Immer mehr Geräte in Haushalt, Gesundheitswesen und Industrie interagieren akustisch mit ihren Nutzern: intelligente Lautsprecher, medizinische Beatmungsgeräte oder Sprachalarmanlagen usw. Die Alarmsignale reichen von einfachen Pieptönen und Sirenen über standardisierte Tonfolgen oder Melodien bis hin zu vorab aufgenommenen oder sogar synthetisch erzeugten Sprachanweisungen. Für die Hersteller der Geräte, die solche Signale erzeugen, stellt sich die Frage, wie diese manchmal komplexen akustischen Signale zuverlässig qualitätsgeprüft werden können?


Während eine Schallpegelmessung für einfache Sirenensignale in der Regel ausreicht, benötigen Sie für ‚sprechende‘ Geräte, wie z. B. intelligente Lautsprecher, möglicherweise ein ausgefeilteres Testsystem (im Folgenden beschrieben).
In diesem Artikel konzentrieren wir uns hauptsächlich auf den am häufigsten verwendeten Gerätetyp, d. h. die Überprüfung standardisierter Tonfolgen oder Melodien. Insbesondere betrachten wir die Alarmtöne von medizinischen Geräten, wie sie in der Norm IEC 60601-1-8 für Beatmungsgeräte beschrieben sind.
Die folgende Tabelle zeigt einige dieser Tonfolgen, die sich je nach Zustand des Patienten auf die aktuelle medizinische Indikation oder deren Dringlichkeit beziehen.
| Ursache | Mittlere Priorität | Hohe Priorität |
|---|---|---|
| Allgemein | c c c | c c c – c c |
| Kardial | c e g | c e g – g C |
| Künstliche Perfusion | c f# c | c f# c – c f# |
| Beatmung | c a f | c a f – a f |
| Sauerstoff | C b a | C b a – g f |
| Temperatur- / Energiezufuhr | c d e | c d e – f g |
| Medikamenten- oder Flüssigkeitszufuhr | C d g | C d g – C d |
| Geräte- oder Versorgungsfehler | C c c | C c c – C c |
Alarmtöne für medizinische Geräte
Darüber hinaus ist auch das genaue Timing dieser Sequenzen standardisiert, wie aus dem folgenden Diagramm ersichtlich ist.

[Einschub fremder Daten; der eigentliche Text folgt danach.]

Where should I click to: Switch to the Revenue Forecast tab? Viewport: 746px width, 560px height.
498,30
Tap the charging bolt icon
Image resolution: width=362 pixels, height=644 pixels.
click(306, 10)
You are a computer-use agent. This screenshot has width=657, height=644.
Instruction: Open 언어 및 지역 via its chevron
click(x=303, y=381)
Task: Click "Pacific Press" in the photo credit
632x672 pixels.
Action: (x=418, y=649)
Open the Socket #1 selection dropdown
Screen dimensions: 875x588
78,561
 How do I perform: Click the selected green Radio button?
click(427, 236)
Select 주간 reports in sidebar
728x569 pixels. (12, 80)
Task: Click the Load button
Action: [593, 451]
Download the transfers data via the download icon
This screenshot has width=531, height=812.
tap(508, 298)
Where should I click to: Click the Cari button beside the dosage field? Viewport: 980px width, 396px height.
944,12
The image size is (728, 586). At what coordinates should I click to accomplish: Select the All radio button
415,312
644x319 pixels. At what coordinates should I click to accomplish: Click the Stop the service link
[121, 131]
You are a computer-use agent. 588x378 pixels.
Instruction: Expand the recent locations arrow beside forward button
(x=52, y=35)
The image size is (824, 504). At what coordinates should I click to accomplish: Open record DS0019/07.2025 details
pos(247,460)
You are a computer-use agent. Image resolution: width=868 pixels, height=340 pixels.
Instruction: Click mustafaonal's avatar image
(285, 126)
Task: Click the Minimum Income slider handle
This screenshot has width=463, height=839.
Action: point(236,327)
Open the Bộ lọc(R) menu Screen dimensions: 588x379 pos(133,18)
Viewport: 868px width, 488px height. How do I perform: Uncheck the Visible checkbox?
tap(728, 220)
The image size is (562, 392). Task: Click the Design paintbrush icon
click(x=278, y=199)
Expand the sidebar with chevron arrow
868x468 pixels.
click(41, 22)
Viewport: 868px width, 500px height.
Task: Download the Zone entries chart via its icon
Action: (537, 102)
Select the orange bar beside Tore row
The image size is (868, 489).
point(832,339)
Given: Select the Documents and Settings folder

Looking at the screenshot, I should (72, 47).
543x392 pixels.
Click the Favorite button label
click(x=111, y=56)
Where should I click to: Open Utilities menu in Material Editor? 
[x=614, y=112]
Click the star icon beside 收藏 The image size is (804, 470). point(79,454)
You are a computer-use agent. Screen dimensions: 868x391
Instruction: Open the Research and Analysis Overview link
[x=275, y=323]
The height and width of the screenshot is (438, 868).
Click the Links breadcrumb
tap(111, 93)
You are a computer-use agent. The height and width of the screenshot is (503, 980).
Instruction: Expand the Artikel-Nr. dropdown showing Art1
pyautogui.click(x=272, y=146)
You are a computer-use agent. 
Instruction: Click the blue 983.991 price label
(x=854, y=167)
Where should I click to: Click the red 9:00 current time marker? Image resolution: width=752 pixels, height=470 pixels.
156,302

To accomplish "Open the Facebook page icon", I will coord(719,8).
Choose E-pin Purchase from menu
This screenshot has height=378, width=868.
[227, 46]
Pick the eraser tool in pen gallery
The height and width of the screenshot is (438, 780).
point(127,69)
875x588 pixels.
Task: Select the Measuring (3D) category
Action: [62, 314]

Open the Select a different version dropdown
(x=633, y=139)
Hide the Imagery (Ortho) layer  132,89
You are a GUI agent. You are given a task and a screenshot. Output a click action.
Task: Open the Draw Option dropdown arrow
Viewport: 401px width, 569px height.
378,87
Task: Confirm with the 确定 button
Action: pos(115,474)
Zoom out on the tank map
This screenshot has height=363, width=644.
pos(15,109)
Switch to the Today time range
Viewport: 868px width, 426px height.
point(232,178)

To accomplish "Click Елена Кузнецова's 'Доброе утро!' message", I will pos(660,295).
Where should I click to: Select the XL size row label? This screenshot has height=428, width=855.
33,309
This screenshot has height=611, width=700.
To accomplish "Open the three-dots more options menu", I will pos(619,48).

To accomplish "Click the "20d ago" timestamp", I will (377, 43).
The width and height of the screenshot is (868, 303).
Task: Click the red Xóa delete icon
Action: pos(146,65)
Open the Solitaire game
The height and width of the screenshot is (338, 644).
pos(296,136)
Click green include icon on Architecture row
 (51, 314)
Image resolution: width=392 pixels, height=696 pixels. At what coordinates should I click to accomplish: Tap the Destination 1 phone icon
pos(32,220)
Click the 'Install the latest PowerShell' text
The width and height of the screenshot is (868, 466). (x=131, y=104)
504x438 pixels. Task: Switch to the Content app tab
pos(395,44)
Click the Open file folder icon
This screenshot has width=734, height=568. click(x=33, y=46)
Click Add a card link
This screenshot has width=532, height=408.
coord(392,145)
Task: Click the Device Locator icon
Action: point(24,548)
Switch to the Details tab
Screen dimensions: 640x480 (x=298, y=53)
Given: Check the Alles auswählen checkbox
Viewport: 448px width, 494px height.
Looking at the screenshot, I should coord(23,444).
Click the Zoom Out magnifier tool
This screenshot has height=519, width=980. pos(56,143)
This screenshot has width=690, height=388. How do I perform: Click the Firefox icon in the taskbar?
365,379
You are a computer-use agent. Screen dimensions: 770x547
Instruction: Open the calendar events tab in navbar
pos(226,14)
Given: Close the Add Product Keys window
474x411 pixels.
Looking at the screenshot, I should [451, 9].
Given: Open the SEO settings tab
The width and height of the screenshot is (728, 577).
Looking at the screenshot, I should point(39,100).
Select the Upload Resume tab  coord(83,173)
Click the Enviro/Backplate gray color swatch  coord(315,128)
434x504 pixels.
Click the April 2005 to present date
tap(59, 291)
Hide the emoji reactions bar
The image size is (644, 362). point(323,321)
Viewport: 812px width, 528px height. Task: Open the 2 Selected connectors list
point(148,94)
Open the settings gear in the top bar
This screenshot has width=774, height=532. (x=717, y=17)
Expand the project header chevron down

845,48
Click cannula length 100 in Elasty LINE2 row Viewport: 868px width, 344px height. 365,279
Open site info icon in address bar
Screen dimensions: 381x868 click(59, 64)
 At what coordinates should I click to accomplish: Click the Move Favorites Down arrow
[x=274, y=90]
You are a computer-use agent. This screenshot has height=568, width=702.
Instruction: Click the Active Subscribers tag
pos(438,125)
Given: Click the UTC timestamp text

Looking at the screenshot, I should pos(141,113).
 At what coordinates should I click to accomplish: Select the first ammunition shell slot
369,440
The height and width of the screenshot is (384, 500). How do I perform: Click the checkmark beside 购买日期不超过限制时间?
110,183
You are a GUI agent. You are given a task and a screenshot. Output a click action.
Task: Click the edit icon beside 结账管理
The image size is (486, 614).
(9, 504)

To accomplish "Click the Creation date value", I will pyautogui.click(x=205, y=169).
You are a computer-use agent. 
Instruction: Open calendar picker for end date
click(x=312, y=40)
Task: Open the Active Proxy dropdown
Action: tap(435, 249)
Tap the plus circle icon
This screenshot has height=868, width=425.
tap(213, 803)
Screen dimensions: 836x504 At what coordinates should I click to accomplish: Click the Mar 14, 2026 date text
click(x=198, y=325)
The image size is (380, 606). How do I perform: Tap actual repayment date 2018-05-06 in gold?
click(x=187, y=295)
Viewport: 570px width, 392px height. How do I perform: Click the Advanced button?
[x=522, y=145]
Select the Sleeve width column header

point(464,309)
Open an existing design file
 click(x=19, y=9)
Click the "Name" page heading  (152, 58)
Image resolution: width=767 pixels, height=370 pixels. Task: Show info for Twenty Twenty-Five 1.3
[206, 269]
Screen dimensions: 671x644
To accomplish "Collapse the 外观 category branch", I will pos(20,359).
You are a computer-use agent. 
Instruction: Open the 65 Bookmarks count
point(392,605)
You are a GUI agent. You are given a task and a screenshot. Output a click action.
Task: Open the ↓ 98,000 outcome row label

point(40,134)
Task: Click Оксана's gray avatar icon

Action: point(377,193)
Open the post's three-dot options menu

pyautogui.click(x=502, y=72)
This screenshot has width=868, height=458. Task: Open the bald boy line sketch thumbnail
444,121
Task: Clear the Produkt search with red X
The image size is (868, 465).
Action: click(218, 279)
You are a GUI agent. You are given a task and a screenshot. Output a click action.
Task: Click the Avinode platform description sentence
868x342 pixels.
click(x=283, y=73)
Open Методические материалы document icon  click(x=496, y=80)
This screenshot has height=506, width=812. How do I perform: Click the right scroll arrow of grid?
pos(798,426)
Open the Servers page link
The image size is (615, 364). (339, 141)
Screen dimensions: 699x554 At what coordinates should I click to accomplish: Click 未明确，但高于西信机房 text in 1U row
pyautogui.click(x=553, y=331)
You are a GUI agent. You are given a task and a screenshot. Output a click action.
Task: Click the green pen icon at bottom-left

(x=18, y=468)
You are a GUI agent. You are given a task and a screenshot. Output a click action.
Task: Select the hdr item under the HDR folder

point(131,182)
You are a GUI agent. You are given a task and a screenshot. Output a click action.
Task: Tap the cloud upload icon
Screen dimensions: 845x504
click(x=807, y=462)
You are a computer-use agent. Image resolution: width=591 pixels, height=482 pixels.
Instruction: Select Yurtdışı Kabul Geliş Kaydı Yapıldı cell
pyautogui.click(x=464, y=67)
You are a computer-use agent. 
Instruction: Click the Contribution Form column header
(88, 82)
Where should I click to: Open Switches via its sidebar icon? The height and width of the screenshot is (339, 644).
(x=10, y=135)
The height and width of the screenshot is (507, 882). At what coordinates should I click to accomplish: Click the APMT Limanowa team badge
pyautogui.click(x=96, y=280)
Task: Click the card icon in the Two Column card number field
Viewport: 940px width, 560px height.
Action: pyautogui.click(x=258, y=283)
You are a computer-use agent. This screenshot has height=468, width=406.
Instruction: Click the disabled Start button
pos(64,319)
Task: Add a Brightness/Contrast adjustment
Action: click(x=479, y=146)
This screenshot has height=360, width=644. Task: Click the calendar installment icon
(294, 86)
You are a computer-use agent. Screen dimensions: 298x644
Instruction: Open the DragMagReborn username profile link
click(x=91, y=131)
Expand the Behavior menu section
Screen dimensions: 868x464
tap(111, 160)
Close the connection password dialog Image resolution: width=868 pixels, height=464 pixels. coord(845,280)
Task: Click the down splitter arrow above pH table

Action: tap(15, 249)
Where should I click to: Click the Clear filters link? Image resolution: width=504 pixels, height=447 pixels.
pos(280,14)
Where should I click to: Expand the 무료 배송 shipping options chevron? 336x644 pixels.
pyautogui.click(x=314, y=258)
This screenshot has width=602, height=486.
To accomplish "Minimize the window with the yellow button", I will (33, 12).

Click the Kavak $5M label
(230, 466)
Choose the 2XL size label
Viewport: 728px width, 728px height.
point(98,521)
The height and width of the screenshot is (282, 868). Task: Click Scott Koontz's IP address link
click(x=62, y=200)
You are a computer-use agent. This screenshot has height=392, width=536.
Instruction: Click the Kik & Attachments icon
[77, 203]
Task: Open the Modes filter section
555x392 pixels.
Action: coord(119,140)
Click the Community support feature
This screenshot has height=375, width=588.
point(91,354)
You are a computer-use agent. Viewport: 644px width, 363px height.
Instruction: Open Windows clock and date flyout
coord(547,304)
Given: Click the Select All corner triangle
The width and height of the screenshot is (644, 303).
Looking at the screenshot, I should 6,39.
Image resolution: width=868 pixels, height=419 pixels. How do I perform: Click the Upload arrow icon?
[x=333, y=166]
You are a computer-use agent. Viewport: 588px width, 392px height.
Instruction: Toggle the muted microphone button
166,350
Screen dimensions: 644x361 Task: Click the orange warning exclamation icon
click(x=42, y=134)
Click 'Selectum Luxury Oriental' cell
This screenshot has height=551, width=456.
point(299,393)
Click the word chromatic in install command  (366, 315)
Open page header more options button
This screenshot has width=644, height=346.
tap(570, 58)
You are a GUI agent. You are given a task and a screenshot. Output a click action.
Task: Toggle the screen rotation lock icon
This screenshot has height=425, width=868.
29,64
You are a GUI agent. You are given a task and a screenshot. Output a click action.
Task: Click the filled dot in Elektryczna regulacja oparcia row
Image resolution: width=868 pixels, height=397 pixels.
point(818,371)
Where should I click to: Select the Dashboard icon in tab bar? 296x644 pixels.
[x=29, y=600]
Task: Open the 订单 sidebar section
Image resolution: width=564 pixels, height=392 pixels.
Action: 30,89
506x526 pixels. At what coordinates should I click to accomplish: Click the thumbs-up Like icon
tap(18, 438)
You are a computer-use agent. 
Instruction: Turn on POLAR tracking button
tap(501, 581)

Definition des Alarmton-Timings
Daher müssen drei Parameter überprüft werden:
- Die Frequenz der einzelnen Töne
- Die Pegel der erzeugten Töne
- Die Reihenfolge und Dauer der Töne und die Pausen dazwischen
0:00 /0:00 0:00 /0:00
Frequenzen und Pegel
Die gleichzeitige Messung von Frequenz und Pegel ist in der Regel einfach zu erreichen. Dabei müssen auch die Steilheit der ansteigenden oder abfallenden Flanken und die Dauer der einzelnen Töne bestimmt werden.
Die größte Herausforderung bei dieser Messung besteht darin, den Analysator zu Beginn jedes eingehenden Impulses zu triggern, d. h. den Beginn des Tons korrekt zu erkennen und die verschiedenen Messungen zu den entsprechenden Zeiten auszulösen.
Die Tonfolge
Die geordnete Tonfolge muss verifiziert werden. Das Messgerät muss also nicht nur die einzelnen Töne erkennen und ihre Parameter messen, sondern auch die Richtigkeit der Reihenfolge überprüfen.
Praktische Umsetzung
All diese Aufgaben können mit einem programmierbaren Messgerät mit einem PC oder einer SPS als Sequenzsteuerung erledigt werden. Für die praktische Umsetzung betrachten wir nun zwei verschiedene Arten von Messgeräten:
- Ein Laborgerät (FX100)
- Ein tragbarer Akustik-Analysator (XL2)
A) Labormessgerät
Moderne Labormessgeräte, wie der FX100, verfügen über eine breite Palette von Funktionen, die die oben genannten Anforderungen erfüllen und sowohl die Frequenz und den Pegel messen als auch die Impulsflanken erkennen. Diese Messungen werden über eine Datenschnittstelle (z. B. USB) an den steuernden Computer übertragen, der dann die gewünschten Ergebnisse berechnet.
Der folgende Testaufbau zeigt ein solches Messgerät zusammen mit dem notwendigen Zubehör

FX100 mit M2010 Mikrofon
Es gibt drei Messmethoden:
- Getaktete Messungen (z. B. alle 100 ms) von Amplitude und Frequenz.
- Kontinuierliche Messung des Zeitsignals im Oszilloskop-Modus.
- Messung des Signalspektrums über die Zeit.
In allen drei Fällen korreliert das Messsystem dann die empfangenen Daten mit einer Zielkurve und trifft auf der Grundlage des Ergebnisses eine Gut-/Schlecht-Entscheidung. Die Frage, welche der drei oben genannten Messmethoden für die jeweilige Anwendung am besten geeignet ist oder welche Software den Ablauf steuern soll, hängt von verschiedenen Faktoren ab. Um hier eine korrekte Beurteilung und Bewertung vornehmen zu können, sind fundierte Kenntnisse des Messsystems und Erfahrung in der Implementierung industrieller Testmethoden erforderlich. Es ist daher ratsam, in enger Zusammenarbeit mit dem Anbieter des Testsystems nach einer geeigneten Lösung zu suchen und diese zu implementieren.
Beispiel
Die folgende Grafik zeigt den Frequenz-Zeit-Plot eines „Escape“-Alarmtons nach DIN 33404 und KTA 3901, der mit Hilfe eines FX100 Audio Analysators verifiziert wird.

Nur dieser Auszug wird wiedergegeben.